→ WHAT TO PRODUCE: Convert the material between the lines holding "You are a computer-use agent." and "point(451,396)", inclusive, into a two-column CSV with the headers input and output: each row holds a text and its answer, every field is quoted, and line breaks become spaces. Leave the pictures out.

→ DATA SHOWN:
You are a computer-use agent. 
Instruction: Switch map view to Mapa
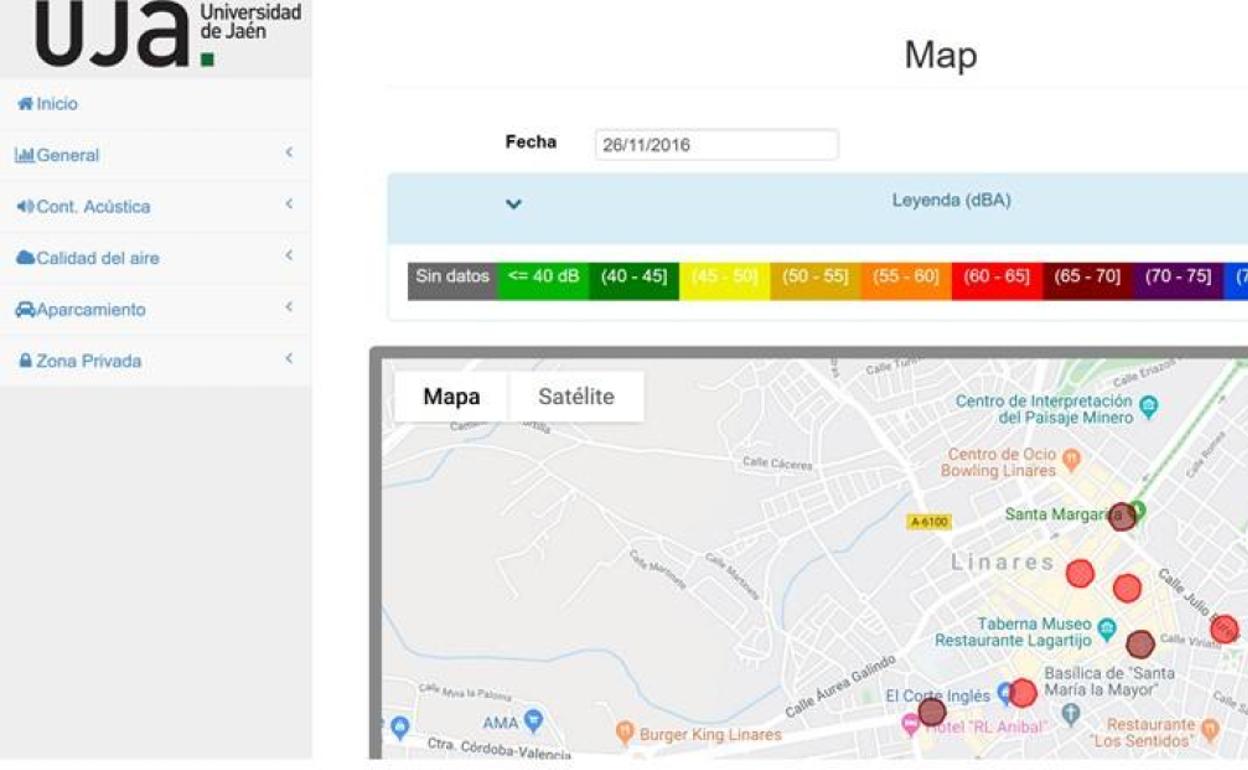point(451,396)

...

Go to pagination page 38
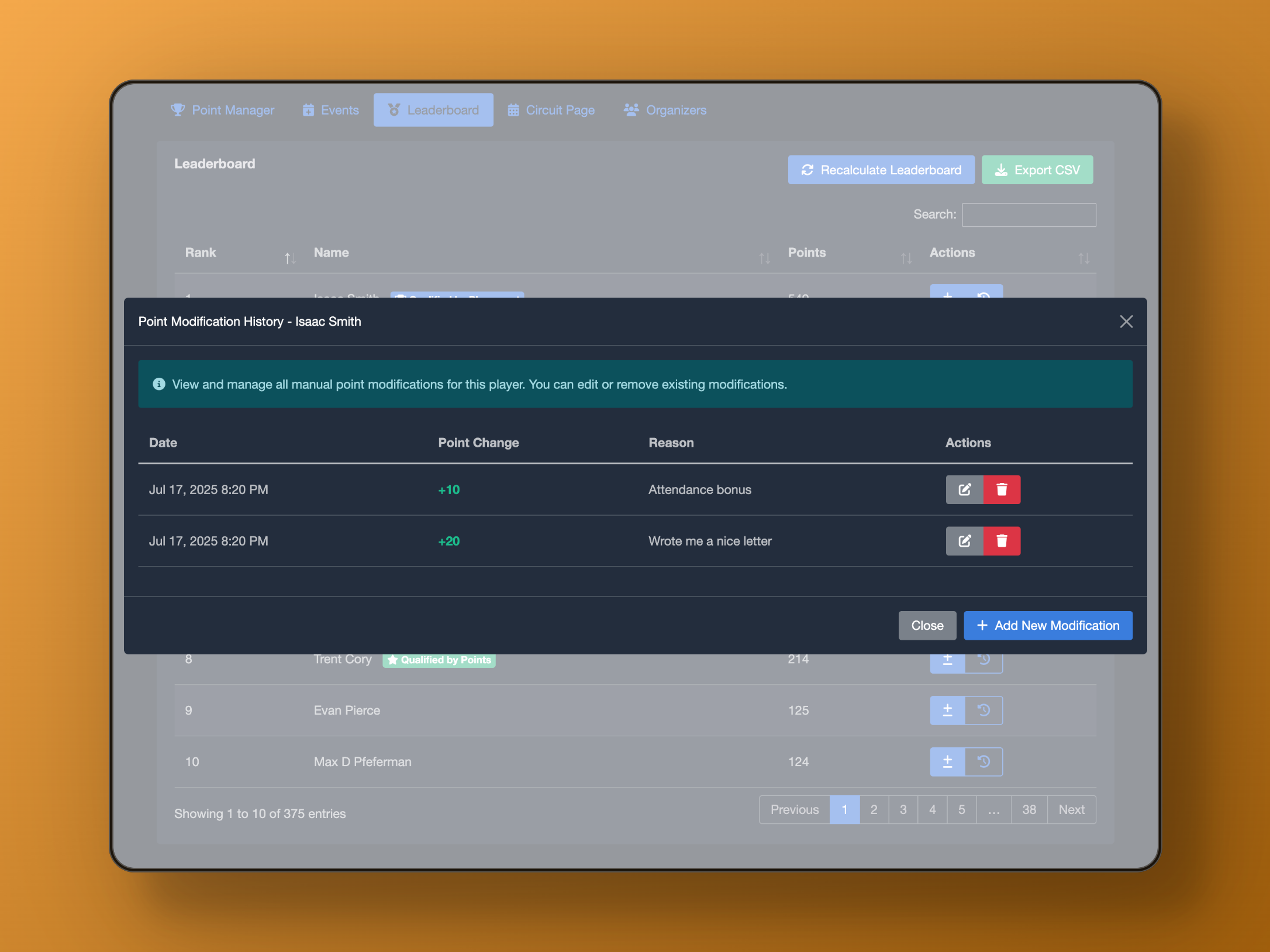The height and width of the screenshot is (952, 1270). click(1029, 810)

→ THE RESULT:
input,output
"You are a computer-use agent. Instruction: Switch map view to Mapa","point(451,396)"